>> Begin Given passage

Free Advice for Auto Manufacturers: How to Sell the Experience of Driving an Autonomous Car

I rarely, actually never, give advice to automobile manufacturers because I am an insurance technology analyst, and not an automotive analyst.

But as more and more and more auto manufacturers make announcements about their plans to get autonomous cars on the road, ready or not—the dire implications for automobile insurance cannot be ignored.

So on occasion I do find myself thinking about what autonomous cars will mean for manufacturers. In particular, since the marketing of cars emphasizes the driving experience so heavily, what will the automakers do when all they can offer is a riding experience?

I mean a rolling home office, or family room, or man cave, or walk-in closet only has so much appeal.  And yes I know that all these cars will be totally connected, but still how many touchscreens will entertain a car buyer/driver during the morning commute?

So I do have an answer: virtual reality! Not just any virtual reality, but a virtual reality that makes the passenger in an autonomous car believe that he or she is actually driving that car—with appropriate physical artifacts (steering wheel, pedals, brakes, dashboard, etc.); and a choice of scenic and challenging routes.  If Disney can create rides that make people feel like they are accelerating, de-accelerating, steering, and cruising, why not GM and Toyota?

As mentioned, this advice is free. But if any manufacturer reading this post is so inclined, please send a large check to Celent (not me). Thanks.

>> End Given passage
>> Begin Source excerpt

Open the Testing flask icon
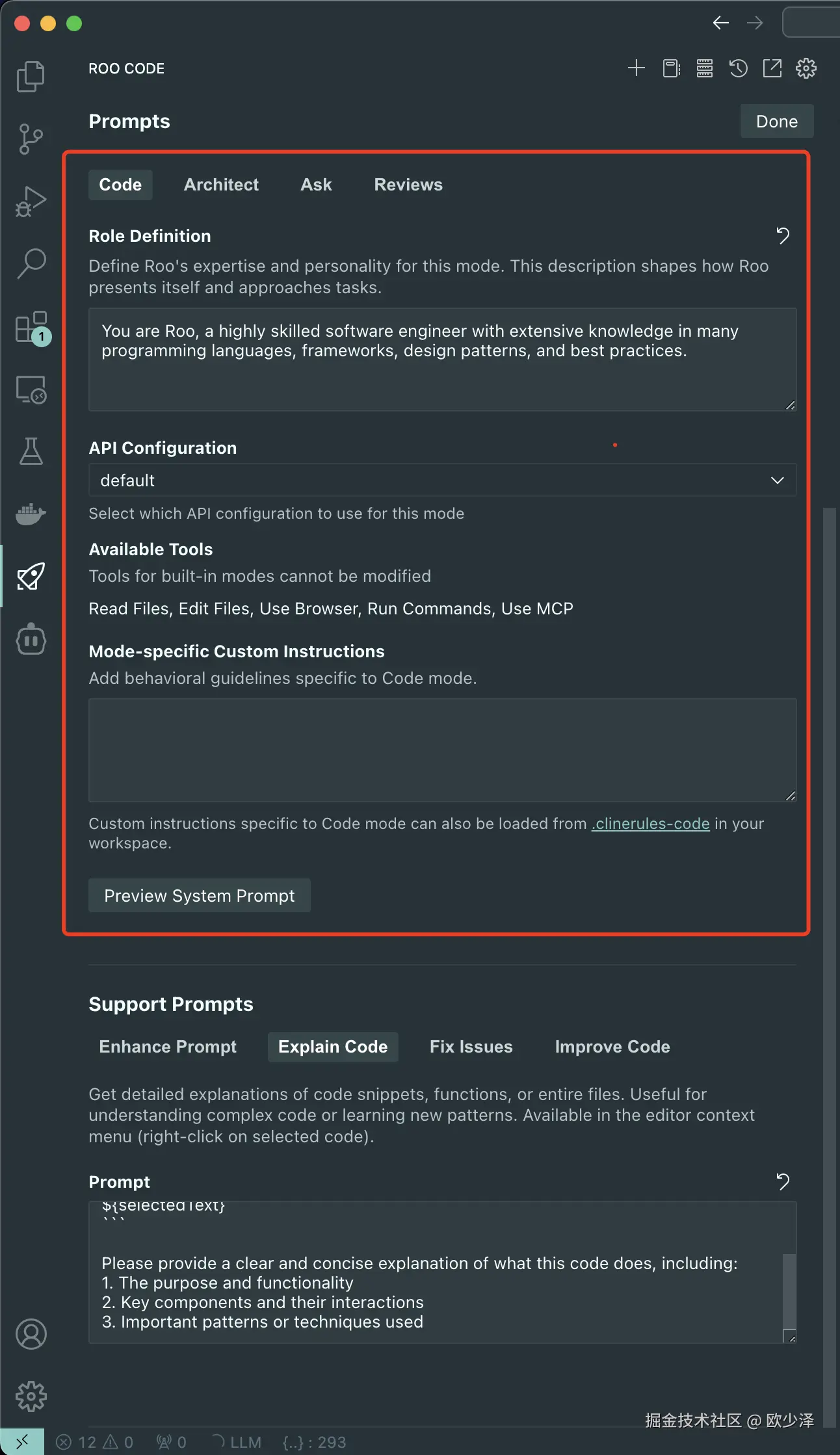840x1455 pixels. point(31,451)
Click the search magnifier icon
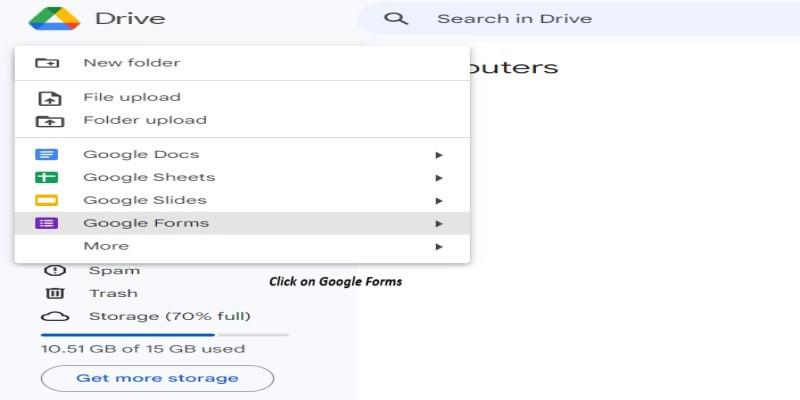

>> End Source excerpt

Given instruction: Copy the autonomous-car post word for word between "So I do have" and "(not me). Thanks.", inclusive. Work from the autonomous-car post alone.

Response to this task:
So I do have an answer: virtual reality! Not just any virtual reality, but a virtual reality that makes the passenger in an autonomous car believe that he or she is actually driving that car—with appropriate physical artifacts (steering wheel, pedals, brakes, dashboard, etc.); and a choice of scenic and challenging routes.  If Disney can create rides that make people feel like they are accelerating, de-accelerating, steering, and cruising, why not GM and Toyota?

As mentioned, this advice is free. But if any manufacturer reading this post is so inclined, please send a large check to Celent (not me). Thanks.